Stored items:
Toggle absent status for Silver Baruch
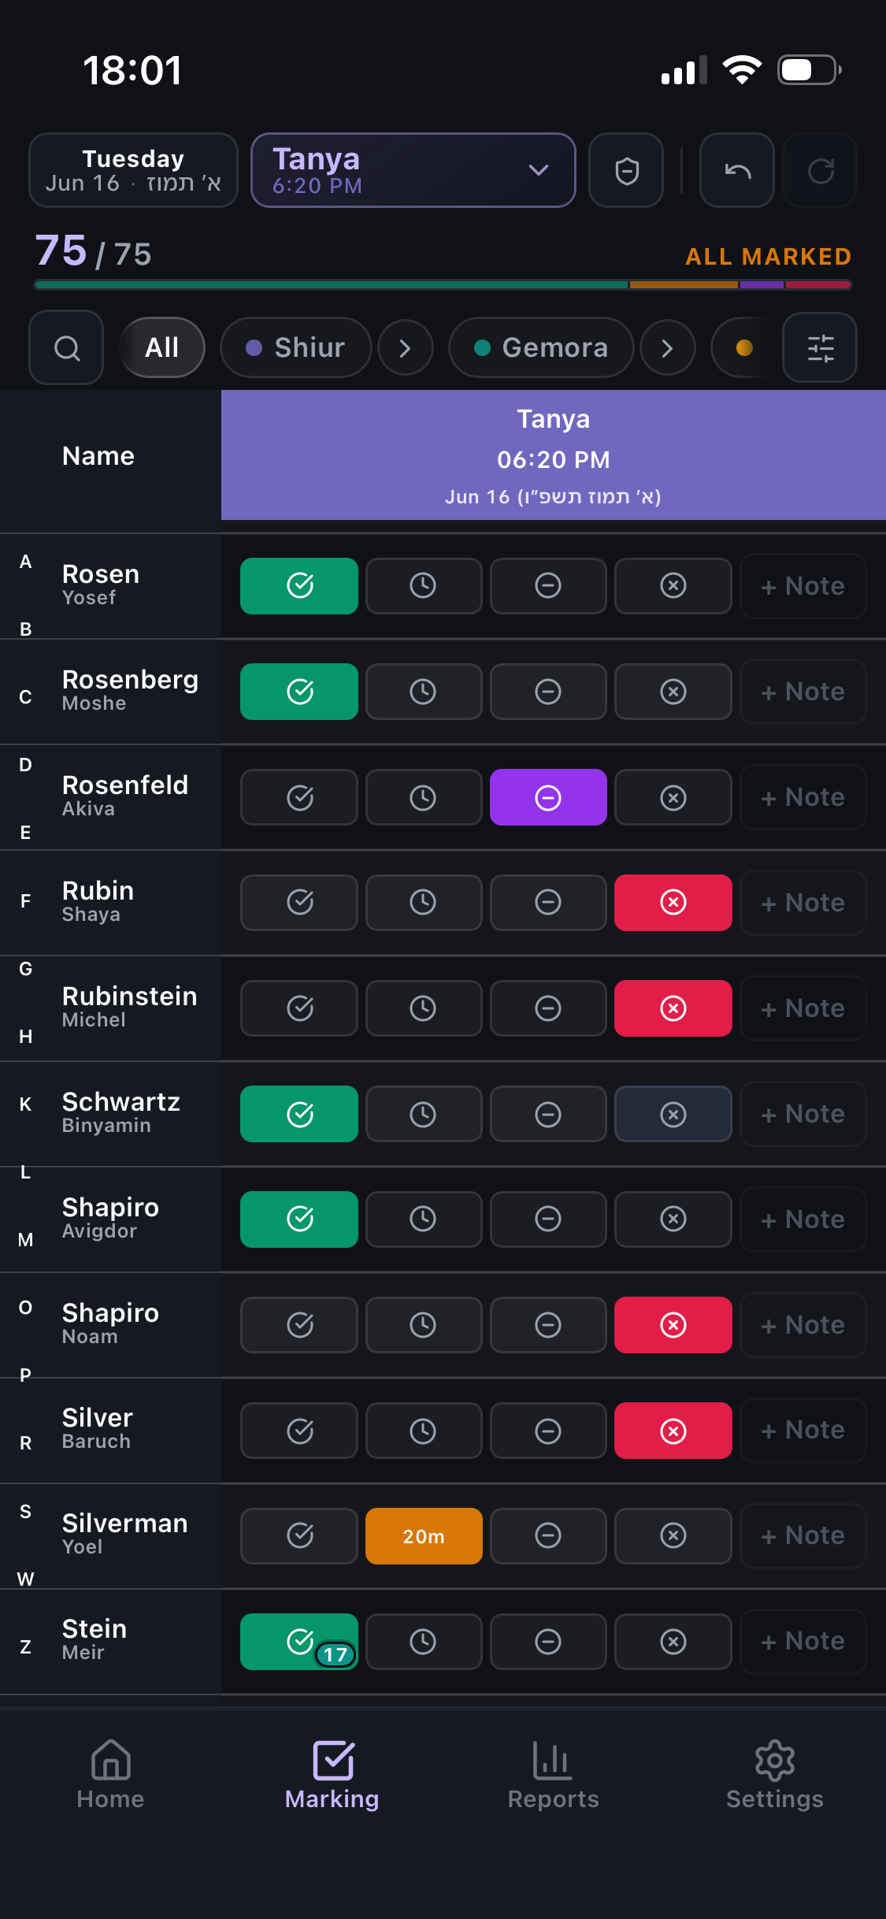Screen dimensions: 886x1919 [x=673, y=1430]
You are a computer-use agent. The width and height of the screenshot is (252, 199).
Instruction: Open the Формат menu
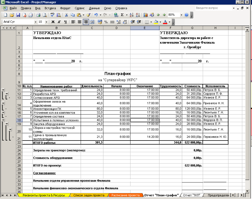65,8
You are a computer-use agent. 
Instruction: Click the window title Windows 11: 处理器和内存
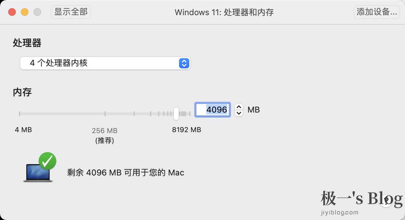224,12
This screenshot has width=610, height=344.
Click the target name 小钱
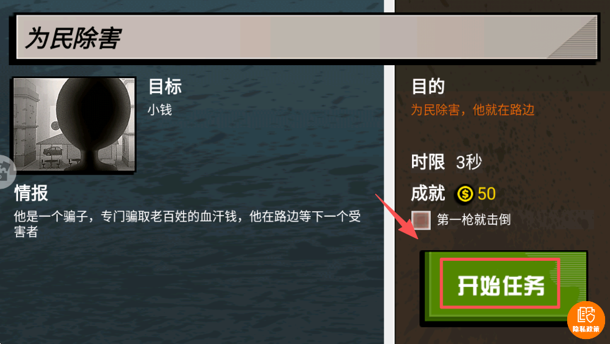pos(159,110)

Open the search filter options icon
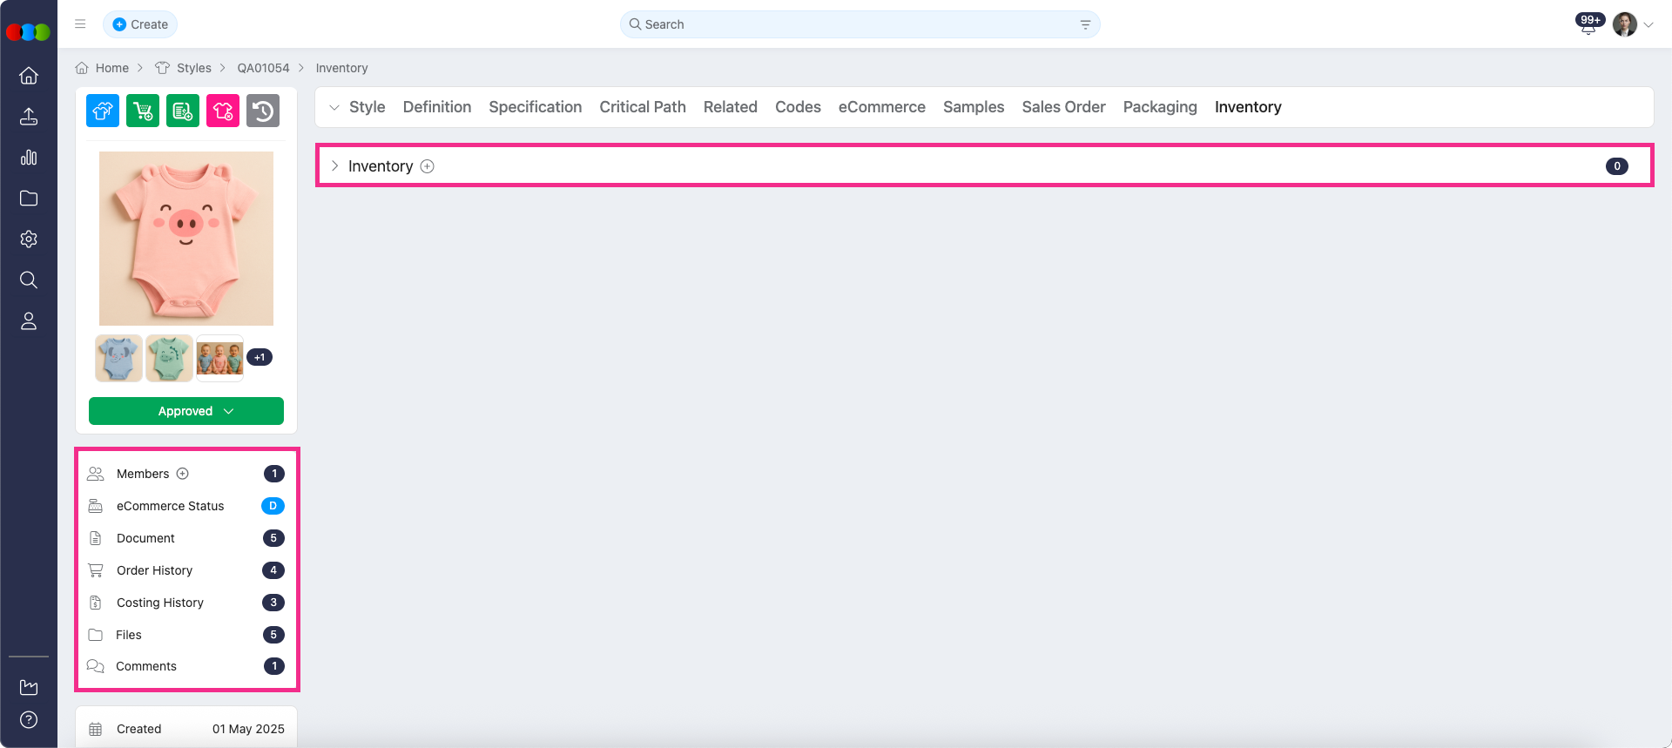[1085, 24]

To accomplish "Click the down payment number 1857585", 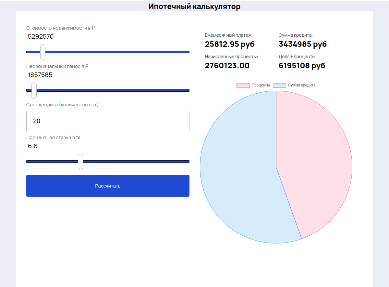I will pos(40,75).
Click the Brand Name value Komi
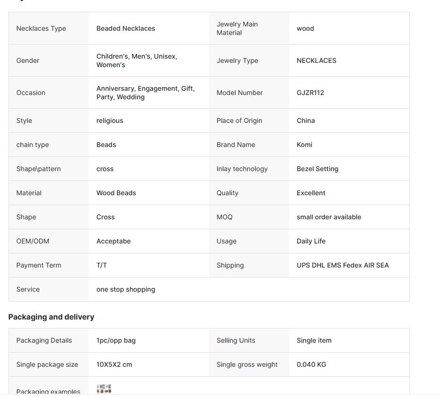This screenshot has width=439, height=398. click(304, 145)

## Work instruction:
Tell how many lines of the records above contain "computer", replying with the number only.

## Task response:
2